======== Data for the task

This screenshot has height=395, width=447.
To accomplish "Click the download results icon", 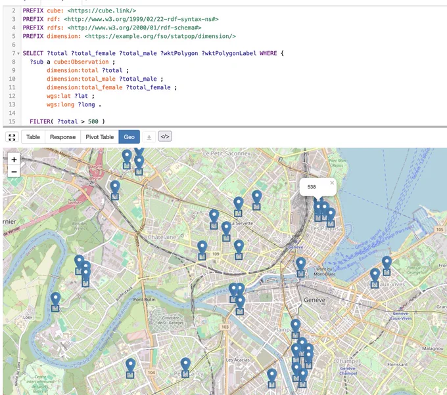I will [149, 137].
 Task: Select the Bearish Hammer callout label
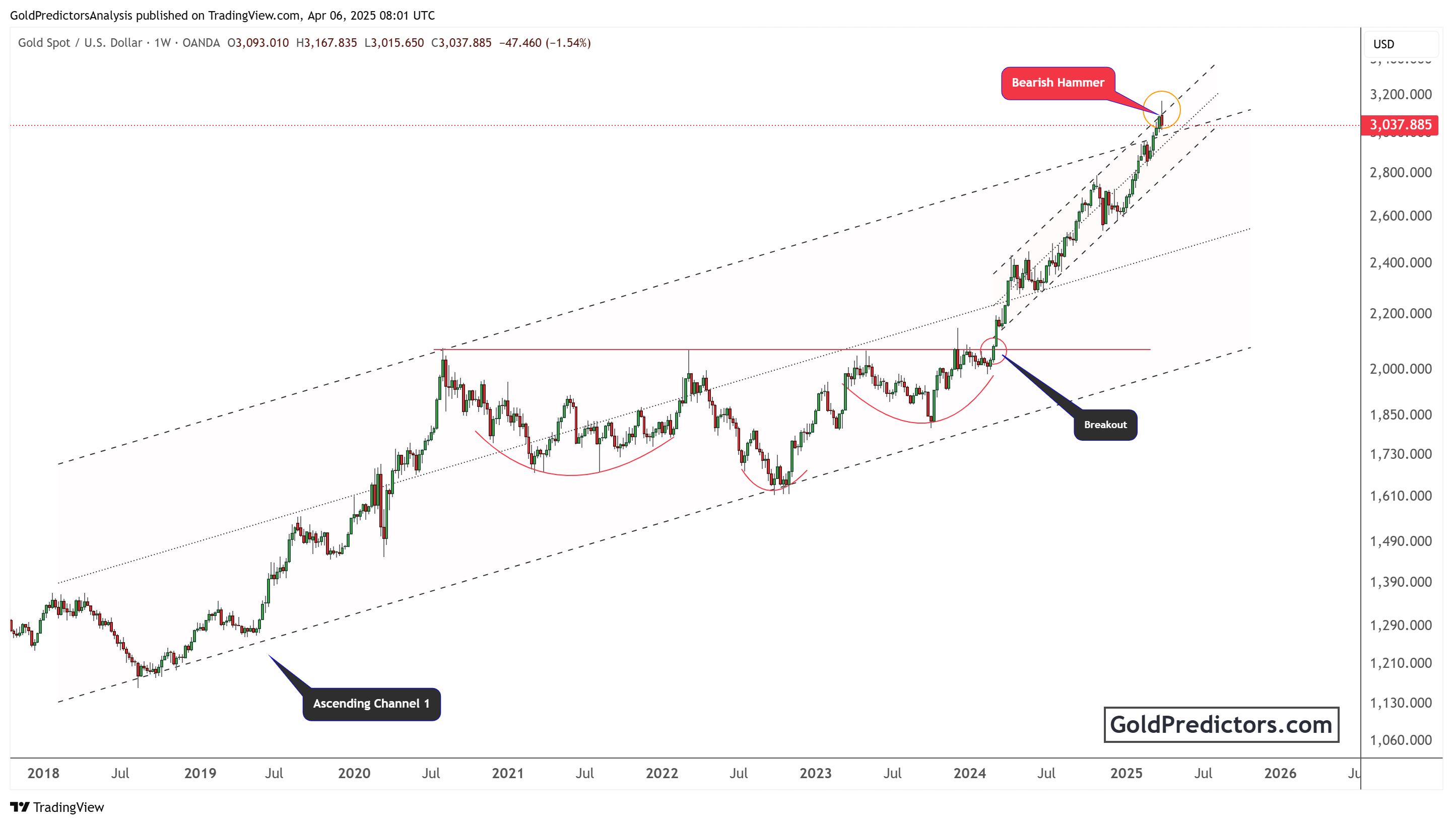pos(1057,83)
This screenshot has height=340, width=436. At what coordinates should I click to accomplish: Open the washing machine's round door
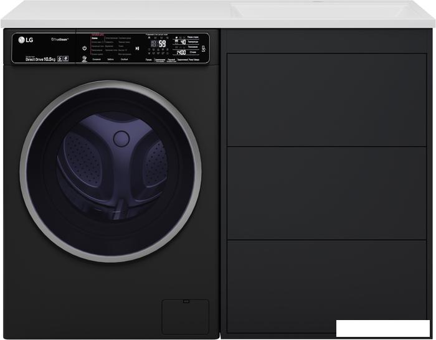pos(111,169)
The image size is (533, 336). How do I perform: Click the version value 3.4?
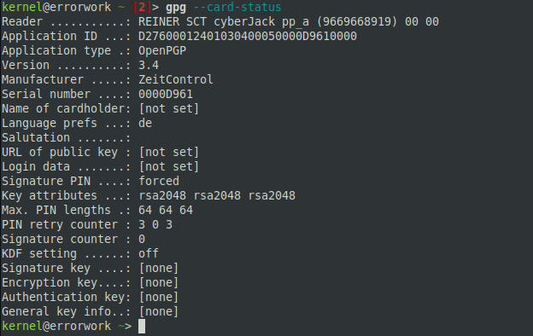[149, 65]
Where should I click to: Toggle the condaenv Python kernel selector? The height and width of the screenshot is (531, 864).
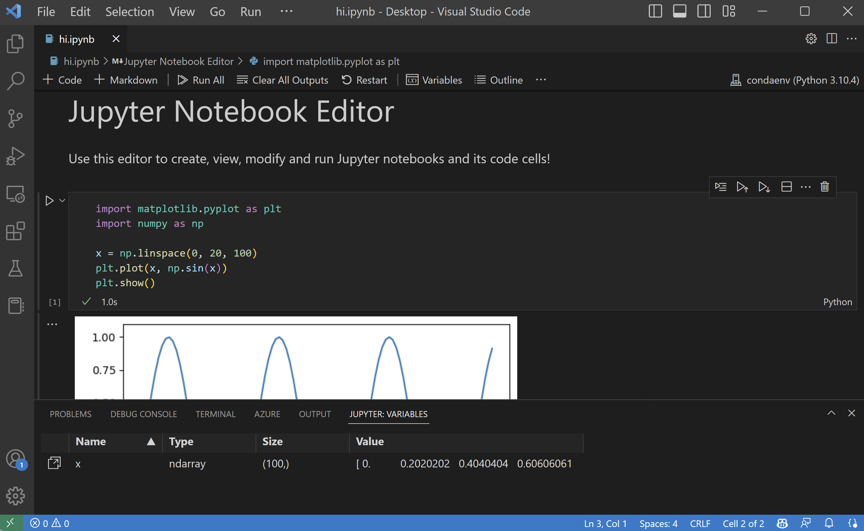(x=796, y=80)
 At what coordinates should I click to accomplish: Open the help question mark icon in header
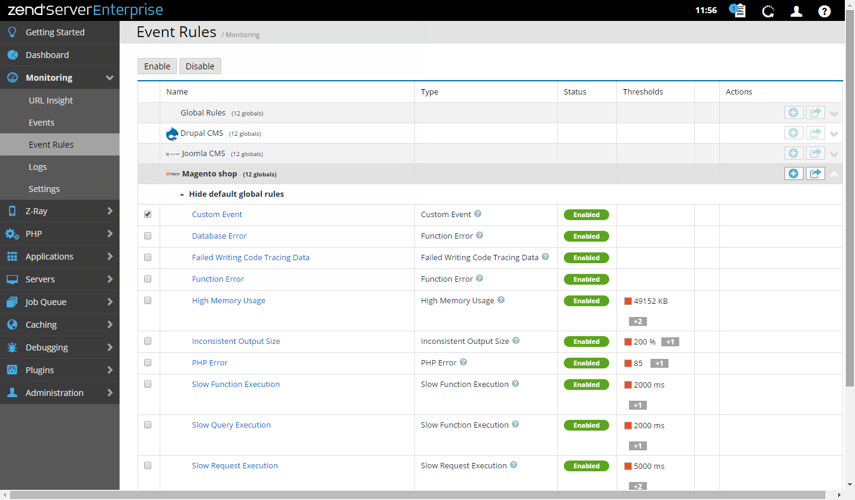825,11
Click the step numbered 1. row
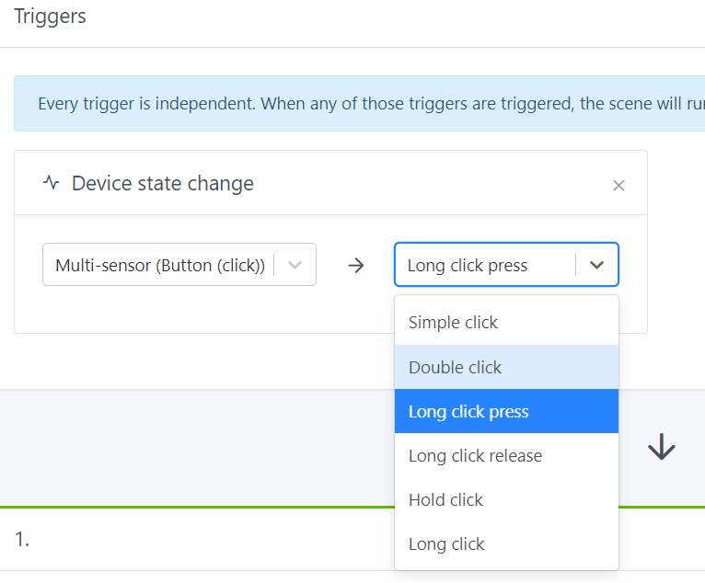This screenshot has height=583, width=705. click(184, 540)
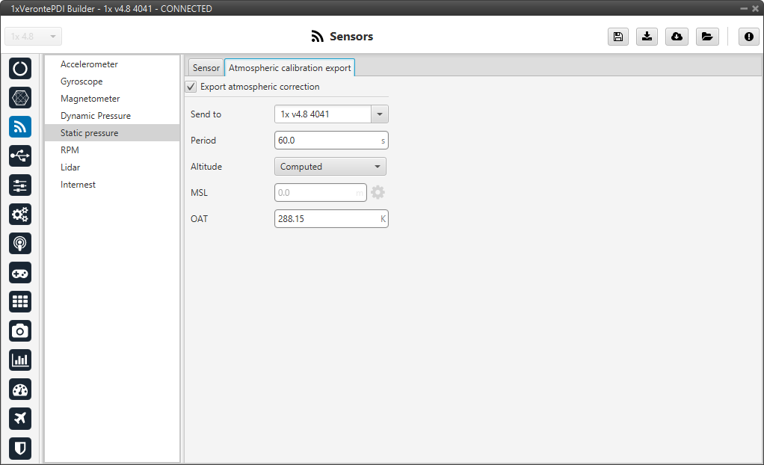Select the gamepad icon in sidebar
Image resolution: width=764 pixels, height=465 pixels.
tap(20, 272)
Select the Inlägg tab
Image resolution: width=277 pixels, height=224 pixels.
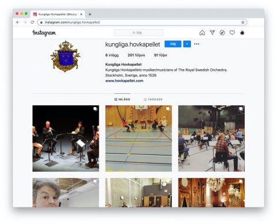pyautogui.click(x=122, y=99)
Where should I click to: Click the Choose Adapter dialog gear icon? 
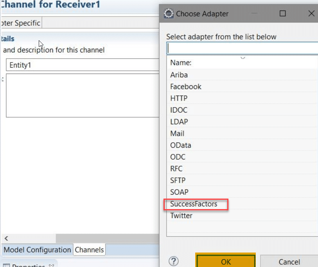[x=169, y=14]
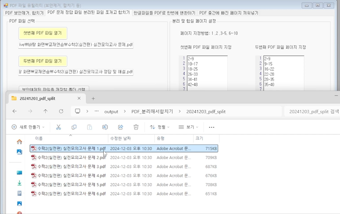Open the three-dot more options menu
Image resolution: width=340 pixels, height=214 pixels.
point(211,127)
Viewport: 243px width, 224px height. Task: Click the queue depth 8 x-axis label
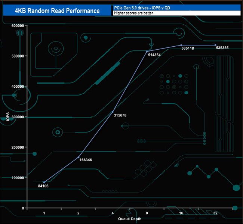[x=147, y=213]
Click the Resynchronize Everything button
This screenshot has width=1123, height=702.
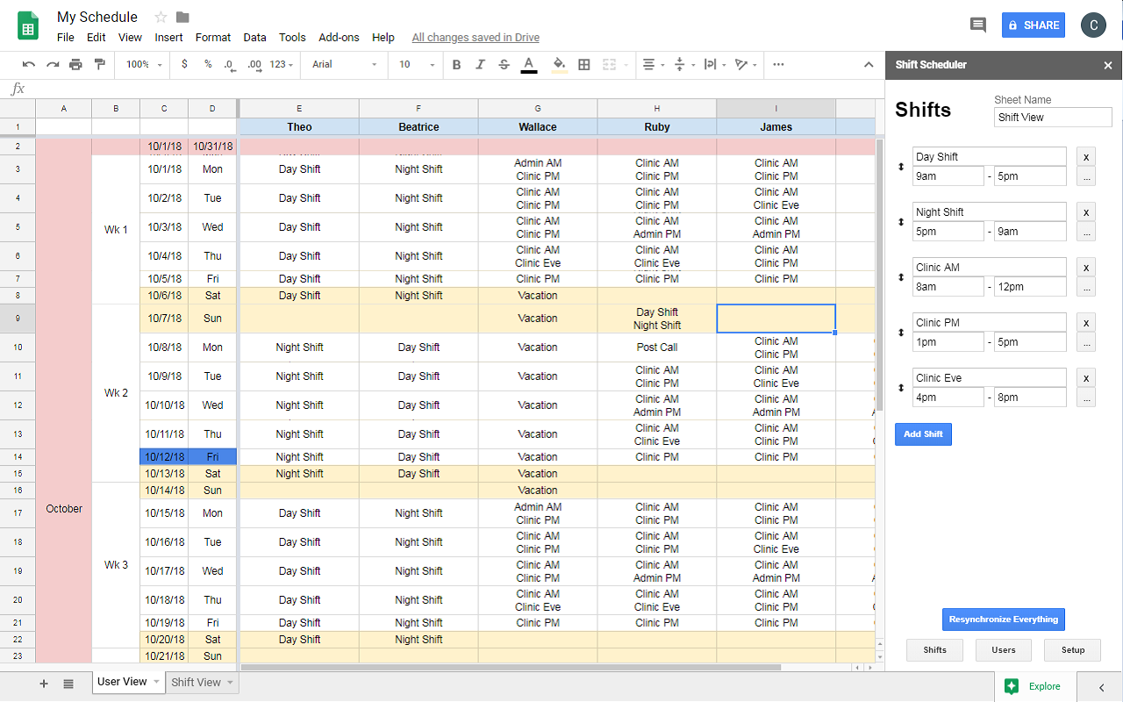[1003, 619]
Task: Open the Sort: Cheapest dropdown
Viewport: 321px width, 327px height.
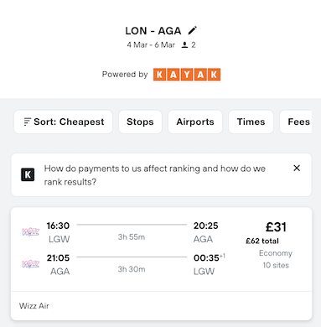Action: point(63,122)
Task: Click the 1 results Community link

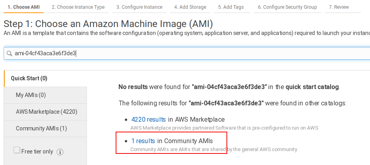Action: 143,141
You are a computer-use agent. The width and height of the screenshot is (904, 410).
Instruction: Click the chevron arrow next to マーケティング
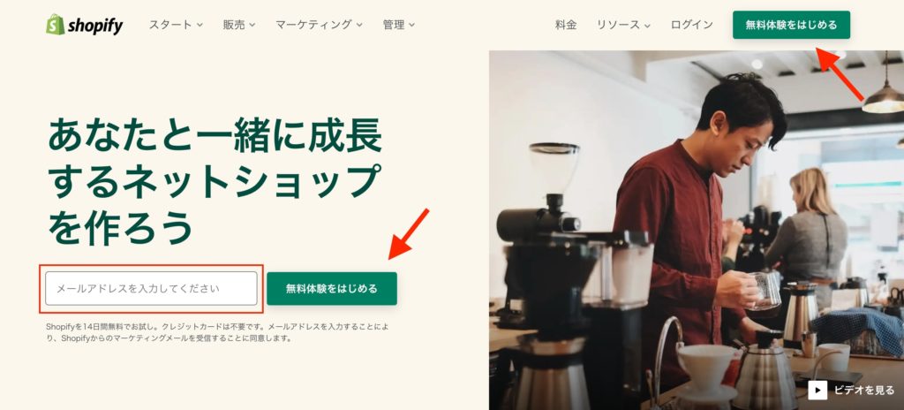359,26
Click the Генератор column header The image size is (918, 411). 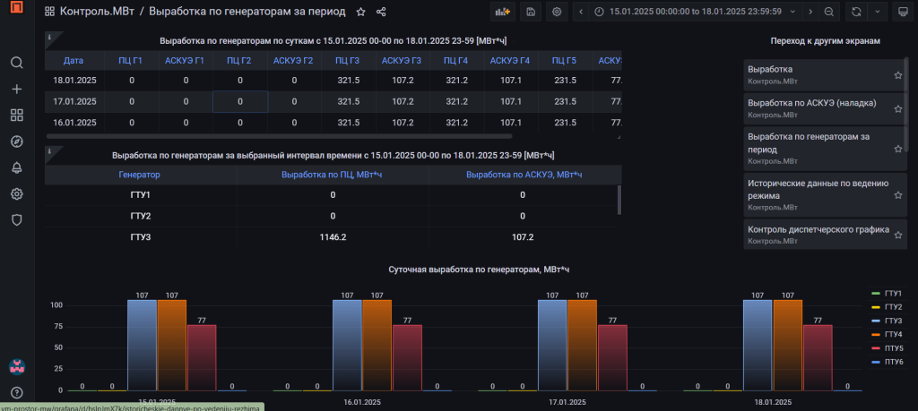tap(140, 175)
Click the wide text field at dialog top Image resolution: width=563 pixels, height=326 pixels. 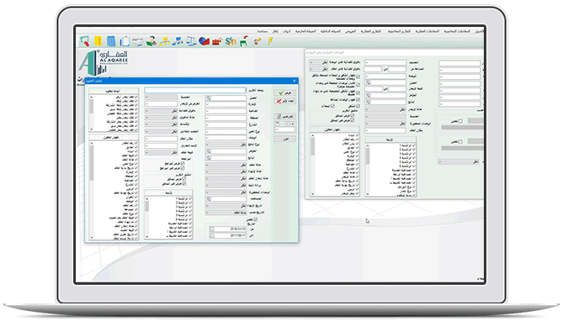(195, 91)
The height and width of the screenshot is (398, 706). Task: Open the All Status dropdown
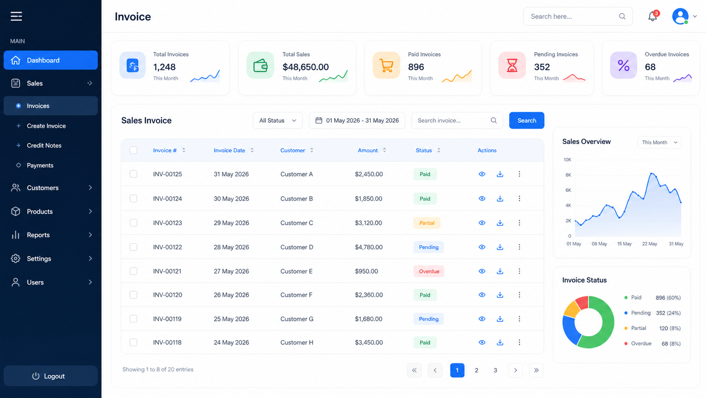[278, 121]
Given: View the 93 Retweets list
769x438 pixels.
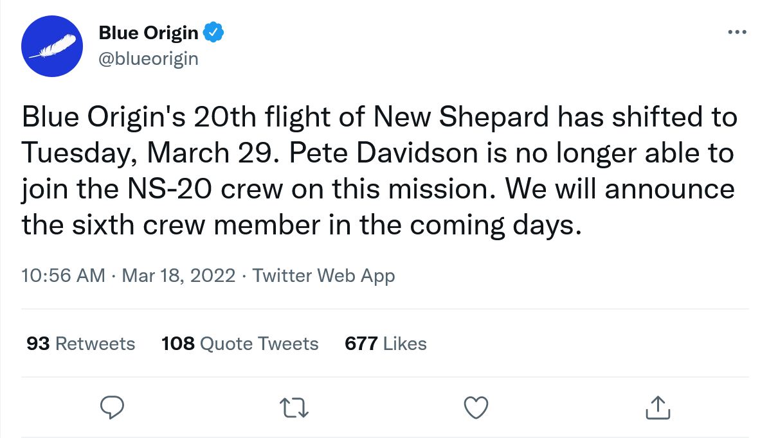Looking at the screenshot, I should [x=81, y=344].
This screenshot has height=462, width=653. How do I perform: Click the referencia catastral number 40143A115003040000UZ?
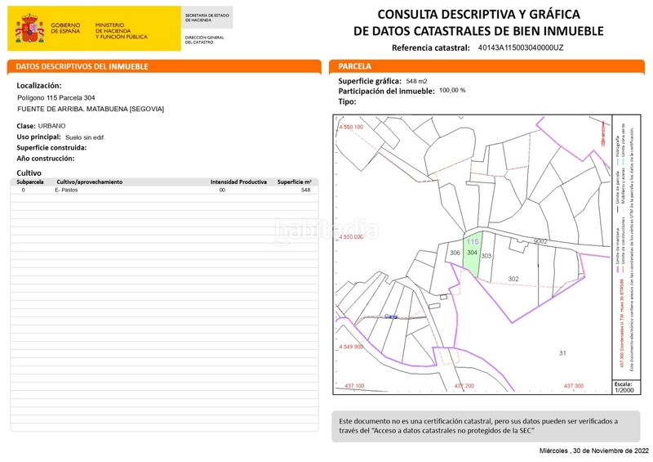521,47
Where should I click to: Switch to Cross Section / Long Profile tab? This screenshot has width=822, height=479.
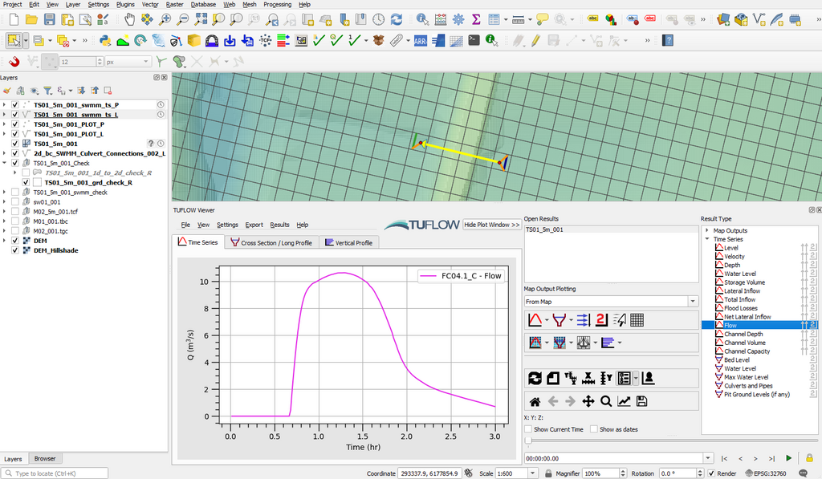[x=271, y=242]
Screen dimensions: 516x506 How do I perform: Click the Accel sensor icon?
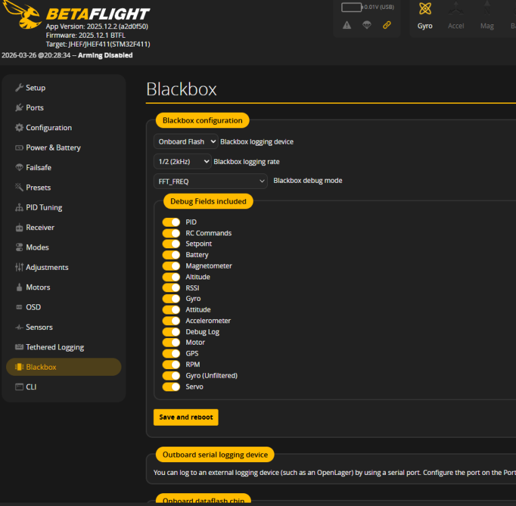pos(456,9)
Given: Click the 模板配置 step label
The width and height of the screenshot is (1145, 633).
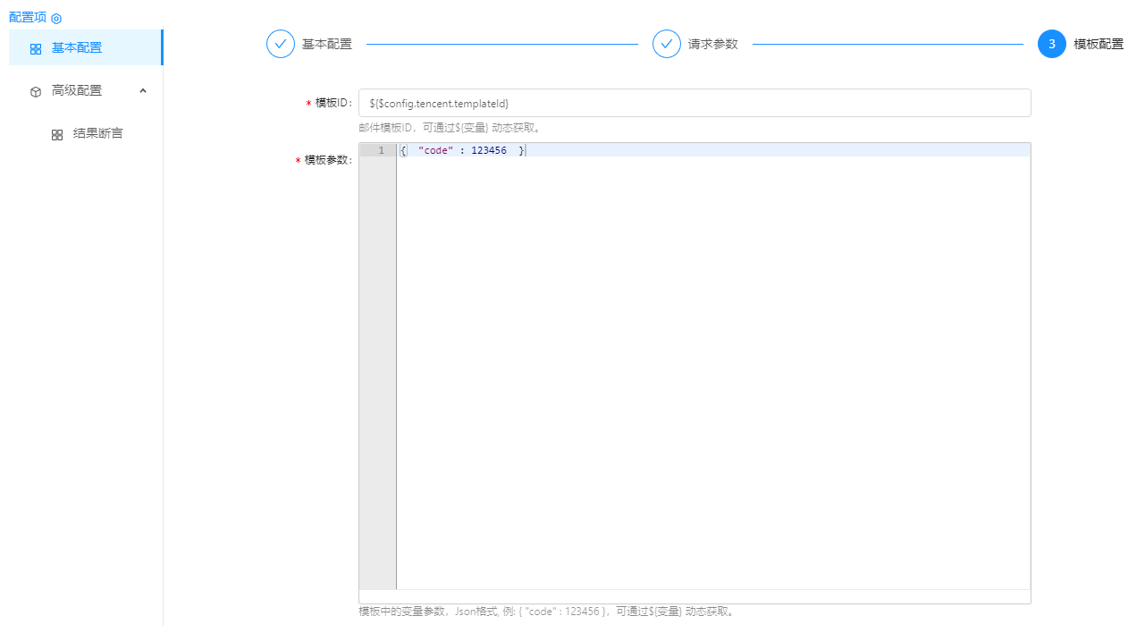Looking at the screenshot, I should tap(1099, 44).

================

• [Goal of the exercise]
Excluding the pictures, write out exactly the lines from the line that contains "Given: Click the 模板配置 step label" through the end of the records.

• [Answer to the exercise]
Given: Click the 模板配置 step label
The width and height of the screenshot is (1145, 633).
Looking at the screenshot, I should tap(1099, 44).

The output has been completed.